It was at Shady Camp in the Mary River National Park where we were flanked from all sides by teams of crocodiles in a great ambush that the Viet Cong would be proud of. It was night time and we were fishing off the far side of the Shady Camp barrage, with the camping area, our vehicle and all our stuff on the other side. I had just landed a nice 57cm barramundi so was reasonably satisfied with the night’s proceedings.
As the night progressed it became apparent that the number of crocodiles in our area were accumulating. With our torches we could see the eyes of many crocodile insurgents in the water. Never before had I seen so many crocodiles at one time, up to around 20 we counted. They kept getting closer to the barrage from both in front and behind us, making us feel nervous. Hong thought it was time for a break to give it time for the crocodile offensive to subside and clear away. I said I’d be right behind him, just reel in my last cast.

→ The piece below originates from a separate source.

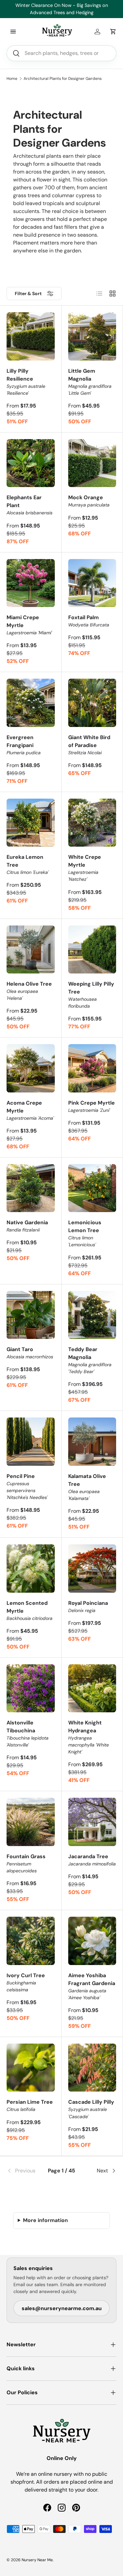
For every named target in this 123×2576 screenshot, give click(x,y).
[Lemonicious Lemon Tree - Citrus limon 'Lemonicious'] (92, 1188)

Just as I had my lure out of the water Hong was back already. “We’re not going anywhere” he says, shining his torch across the barrage, illuminating a chunky 3 meter croc, resting on the barrage and separating us from the safe side of the barrage. I thought we were fairly boned. Crocodiles closing in from all directions. “So that’s why there’s all those people on the other side of the barrage and none of them are coming out to join us fishing” said Hong.
The only thing I could do to control the situation was be to keep fishing and hope the crocs went away. At least I’d die doing what I loved. My plan worked, with the big croc moving off after about an hour of some of the least relaxing fishing I’ve ever done. We scurried back to the safe side of the barrage, running the gauntlet with crocs on both sides of us. We celebrated still being alive with some beer and sliced bread for dinner.